Infobörse 08: Pseudonym, anonym, synonym? Neuigkeiten aus dem Europäischen Datenschutzausschuss. Im Beitrag von Benjamin Walczak / Dr. Thomas Probst (ULD) wurden die Unterschiede zwischen Pseudonymisierung und Anonymisierung nochmals deutlich herausgearbeitet. Die Notwendigkeit, diese Art der Datenverarbeitung datenschutzrechtlich zu durchdringen, wurde im Rahmen der Diskussion und der gestellten Fragen der Teilnehmenden besonders deutlich. Wichtig für den praktischen Umgang mit Daten war hierbei insbesondere der Hinweis, dass die Löschung einer Zuordnungsdatei bei vorheriger Pseudonymisierung der Daten nicht automatisch zur uneingeschränkten Nutzung der Daten berechtigt. Vielmehr ist es wichtig, sich der „Pseudonymisierungsdomäne“ (Bereich) bewusst zu sein.

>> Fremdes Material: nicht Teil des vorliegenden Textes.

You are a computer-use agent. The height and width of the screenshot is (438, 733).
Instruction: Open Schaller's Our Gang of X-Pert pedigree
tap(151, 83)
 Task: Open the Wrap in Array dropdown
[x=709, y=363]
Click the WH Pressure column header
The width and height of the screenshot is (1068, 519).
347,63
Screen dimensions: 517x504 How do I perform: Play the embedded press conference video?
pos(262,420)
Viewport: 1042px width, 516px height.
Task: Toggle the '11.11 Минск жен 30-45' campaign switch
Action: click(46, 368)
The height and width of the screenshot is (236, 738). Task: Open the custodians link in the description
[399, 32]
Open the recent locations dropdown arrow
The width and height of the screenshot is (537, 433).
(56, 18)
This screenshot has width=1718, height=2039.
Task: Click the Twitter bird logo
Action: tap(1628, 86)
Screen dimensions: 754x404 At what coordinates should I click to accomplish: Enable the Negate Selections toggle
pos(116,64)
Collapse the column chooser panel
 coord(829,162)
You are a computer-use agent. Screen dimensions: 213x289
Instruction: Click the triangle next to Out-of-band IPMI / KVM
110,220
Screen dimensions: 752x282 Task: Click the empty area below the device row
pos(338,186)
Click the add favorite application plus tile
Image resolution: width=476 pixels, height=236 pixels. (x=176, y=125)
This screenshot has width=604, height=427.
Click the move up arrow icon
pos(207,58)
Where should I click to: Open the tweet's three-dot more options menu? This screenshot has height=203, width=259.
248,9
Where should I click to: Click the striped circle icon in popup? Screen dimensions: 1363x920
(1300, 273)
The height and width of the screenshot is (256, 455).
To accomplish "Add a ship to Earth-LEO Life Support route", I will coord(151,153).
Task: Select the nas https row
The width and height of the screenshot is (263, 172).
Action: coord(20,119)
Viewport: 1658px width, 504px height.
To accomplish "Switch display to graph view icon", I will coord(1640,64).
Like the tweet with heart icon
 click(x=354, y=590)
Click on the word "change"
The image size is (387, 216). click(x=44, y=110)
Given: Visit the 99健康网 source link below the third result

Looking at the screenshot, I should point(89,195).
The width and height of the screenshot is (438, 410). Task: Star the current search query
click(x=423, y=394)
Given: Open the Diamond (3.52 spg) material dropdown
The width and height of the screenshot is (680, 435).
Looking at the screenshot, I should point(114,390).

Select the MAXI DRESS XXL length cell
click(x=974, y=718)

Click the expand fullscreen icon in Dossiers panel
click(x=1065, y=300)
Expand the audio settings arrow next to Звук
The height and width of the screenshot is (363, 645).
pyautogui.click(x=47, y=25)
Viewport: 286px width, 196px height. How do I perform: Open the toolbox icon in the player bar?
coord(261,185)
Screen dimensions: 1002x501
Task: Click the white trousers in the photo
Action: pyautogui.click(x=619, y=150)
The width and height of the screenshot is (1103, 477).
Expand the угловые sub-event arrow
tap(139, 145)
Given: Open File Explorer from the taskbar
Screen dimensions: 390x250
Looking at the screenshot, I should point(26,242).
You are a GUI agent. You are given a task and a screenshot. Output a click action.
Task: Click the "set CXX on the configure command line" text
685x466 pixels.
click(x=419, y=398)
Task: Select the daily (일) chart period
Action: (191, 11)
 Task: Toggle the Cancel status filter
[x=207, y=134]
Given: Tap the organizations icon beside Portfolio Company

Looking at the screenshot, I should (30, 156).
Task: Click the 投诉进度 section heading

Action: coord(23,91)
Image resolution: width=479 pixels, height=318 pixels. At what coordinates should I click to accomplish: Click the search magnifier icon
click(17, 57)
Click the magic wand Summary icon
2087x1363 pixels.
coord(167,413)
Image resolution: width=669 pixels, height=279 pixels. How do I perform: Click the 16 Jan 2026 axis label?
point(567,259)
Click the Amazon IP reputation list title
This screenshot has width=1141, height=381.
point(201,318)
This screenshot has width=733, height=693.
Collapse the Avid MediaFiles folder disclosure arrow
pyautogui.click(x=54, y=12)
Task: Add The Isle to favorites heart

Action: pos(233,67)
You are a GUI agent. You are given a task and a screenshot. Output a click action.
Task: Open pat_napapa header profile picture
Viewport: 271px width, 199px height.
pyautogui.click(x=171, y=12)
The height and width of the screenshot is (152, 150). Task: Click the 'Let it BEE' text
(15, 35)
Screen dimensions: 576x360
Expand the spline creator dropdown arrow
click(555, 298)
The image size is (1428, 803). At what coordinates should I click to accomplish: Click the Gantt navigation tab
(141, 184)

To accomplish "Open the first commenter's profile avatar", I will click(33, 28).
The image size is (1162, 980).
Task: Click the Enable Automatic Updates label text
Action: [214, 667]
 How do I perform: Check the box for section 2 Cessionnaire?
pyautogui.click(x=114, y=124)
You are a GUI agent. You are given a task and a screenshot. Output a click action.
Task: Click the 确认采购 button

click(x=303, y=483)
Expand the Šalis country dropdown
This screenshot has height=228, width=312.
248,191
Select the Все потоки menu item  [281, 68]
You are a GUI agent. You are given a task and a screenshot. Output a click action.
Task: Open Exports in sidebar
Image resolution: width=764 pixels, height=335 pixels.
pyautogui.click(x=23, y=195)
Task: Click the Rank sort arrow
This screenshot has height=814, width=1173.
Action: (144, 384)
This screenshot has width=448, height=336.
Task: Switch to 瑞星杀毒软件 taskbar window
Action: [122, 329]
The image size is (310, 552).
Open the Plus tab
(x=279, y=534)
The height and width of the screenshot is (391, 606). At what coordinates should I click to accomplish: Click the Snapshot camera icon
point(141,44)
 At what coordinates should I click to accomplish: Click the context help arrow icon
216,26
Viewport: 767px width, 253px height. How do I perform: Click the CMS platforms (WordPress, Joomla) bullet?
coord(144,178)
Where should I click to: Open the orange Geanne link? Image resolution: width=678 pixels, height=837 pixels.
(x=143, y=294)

Fazit: Wieder eine gelungene Veranstaltung
Insgesamt war die Sommerakademie 2025 des ULD wieder einmal eine gelungene Veranstaltung, mit einer Vielzahl von Vorträgen und hochkarätigen Referent*innen aus ganz unterschiedlichen Tätigkeitsbereichen, die es den Teilnehmenden ermöglichten, sich einen allgemeinen Überblick über aktuelle Themen zu verschaffen. Die angebotenen Infobörsen zeigten darüber hinaus, wie wichtig es ist, dass Aufsichtsbehörden der Gesellschaft die Möglichkeit geben, Fragen zu stellen und diese durch kompetente Mitarbeitende einer Behörde in einer weniger offiziellen Umgebung beantwortet zu bekommen. Ganz im Sinne von „mehr Behördennähe“ lässt sich daher auch das Angebot des ULD verstehen: „Frag‘ für ’ne Freundin“.
Es darf sich schon jetzt auf die Sommerakademie 2026 in Kiel gefreut werden – mit sicherlich wieder interessanten Themen!